#### PAGE TEXT:
We take you through the key things to consider when picking bushes for berries along with three of the best bushes for berries to plant. Winter doesn’t have to be so drab after all.

Rosehips last through winter

Bushes for berries
Rosehips covered in frost in autumn (Thinkstock/PA)

Berries, or hips, are a must for anyone who wants colour in their garden in the coldest months. And the first place to look is roses, some of which produce wonderful hips such as Rosa ‘Scharlachglut’ and Rosa x jacksonii ‘Max Graf’, which both produce a profusion of red hips.

Bright orange and red hues also come from Rosa moyesii. Alternatively, darker hips, ranging from a deep chocolate colour to black, come from the burnet roses, Rosa pimpinellifolia.

When you are buying roses, do remember that not all of them produce hips, so you need to ask at your garden centre.

Keep it low-maintenance

Bushes for berries
Bright red cotoneaster berries (Thinkstock/PA)

#### SOURCE DATA:
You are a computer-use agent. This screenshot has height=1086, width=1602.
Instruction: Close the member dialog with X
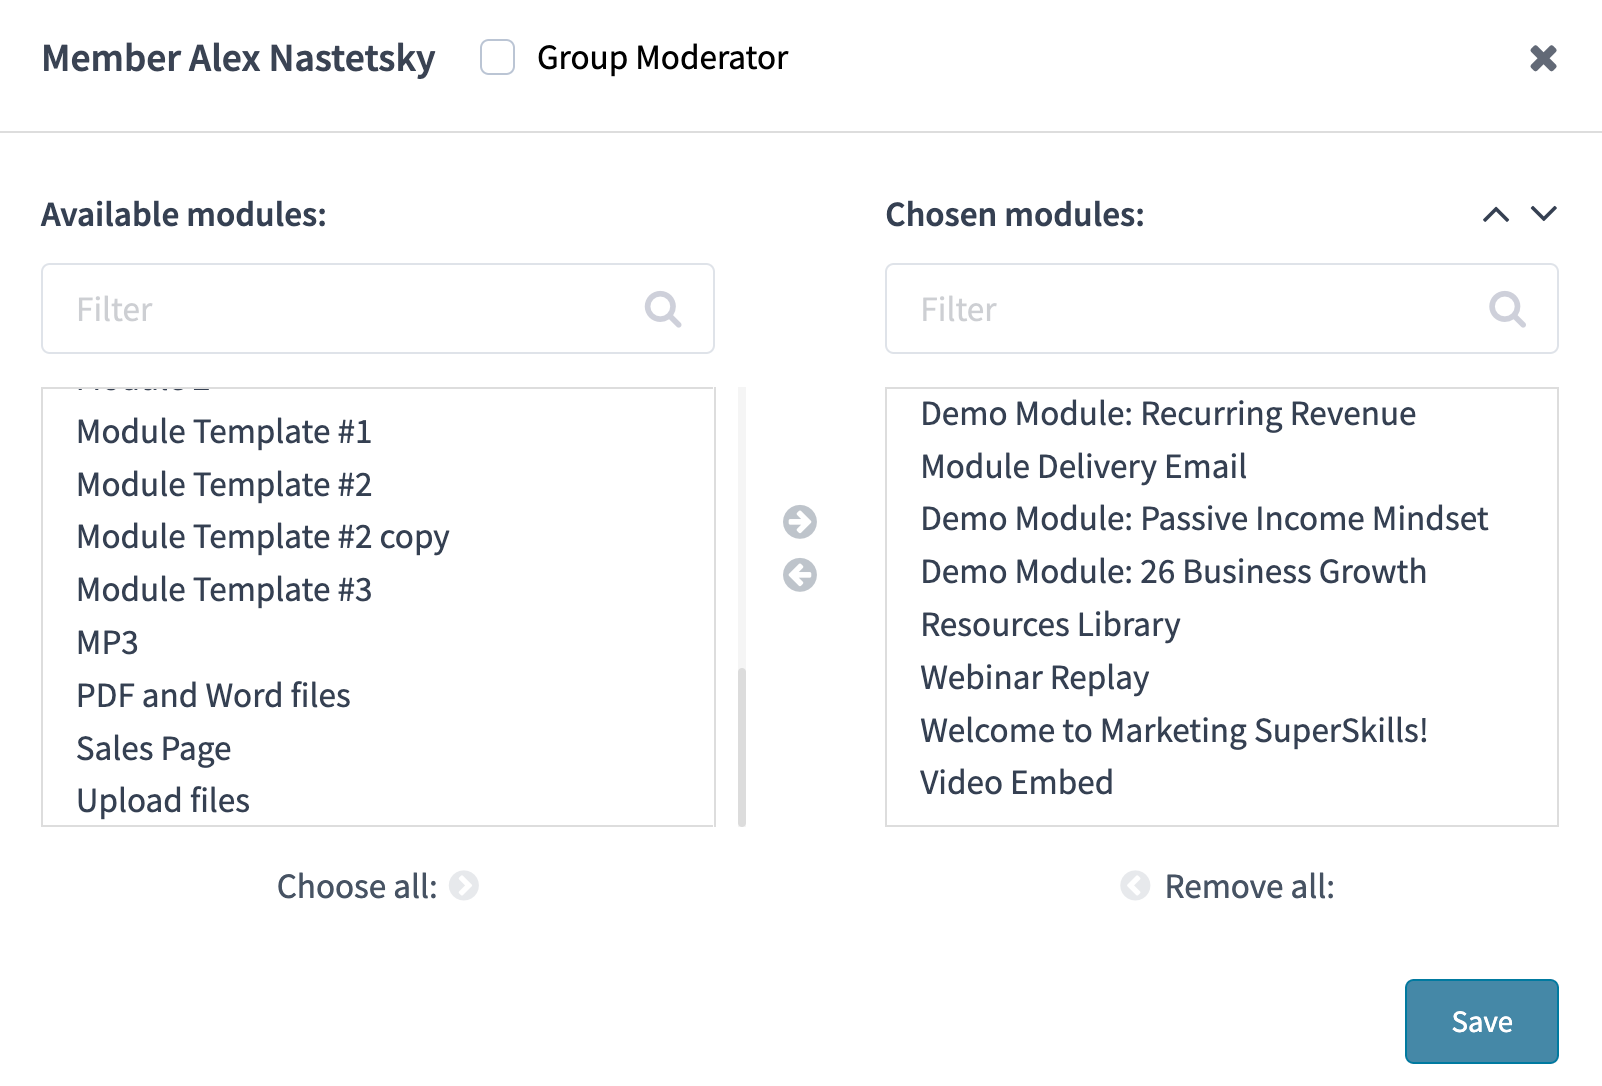click(1543, 58)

#### DIRECTIVES:
[a] Copy the berry bushes text from "We take you" to "roses, Rosa pimpinellifolia.".
[b] List every rose named in the berry bushes text, using the botanical names it gives.
[c] Write the next part of the berry bushes text, picking up after its last line.

#### FINAL ANSWERS:
[a]
We take you through the key things to consider when picking bushes for berries along with three of the best bushes for berries to plant. Winter doesn’t have to be so drab after all.

Rosehips last through winter

Bushes for berries
Rosehips covered in frost in autumn (Thinkstock/PA)

Berries, or hips, are a must for anyone who wants colour in their garden in the coldest months. And the first place to look is roses, some of which produce wonderful hips such as Rosa ‘Scharlachglut’ and Rosa x jacksonii ‘Max Graf’, which both produce a profusion of red hips.

Bright orange and red hues also come from Rosa moyesii. Alternatively, darker hips, ranging from a deep chocolate colour to black, come from the burnet roses, Rosa pimpinellifolia.

[b]
Rosa ‘Scharlachglut’
Rosa x jacksonii ‘Max Graf’
Rosa moyesii
Rosa pimpinellifolia

[c]
Other common berry-producers include the easy-to-grow, low-maintenance cotoneaster which provides a wealth of colour in winter. Its nutritious berries are feasted on by blackbirds, waxwings and thrushes so you can help feed them through the colder months.

Big-berried varieties include C microphyllus – the berries are as big as the leaves – which look even better if the frost clings to them. Alternatively, C lacteus red berries will endure the harshest winter and C Rothschildianus produces bright yellow berries.

Deter intruders

Bushes for berries
Pyracantha orange berries. (Thinkstock/PA)

A slightly harsher but no less colourful addition to the winter garden is the pyracantha. And if you’re security-conscious, you might plant a few of these sharp-spiked plants in vulnerable spots to deter intruders.

But the berries will provide you with a wonderful show of colour. Try ‘Orange Glow’ for a splash of cheer against a drab backdrop, or ‘Golden Dome’ if you prefer yellow berries.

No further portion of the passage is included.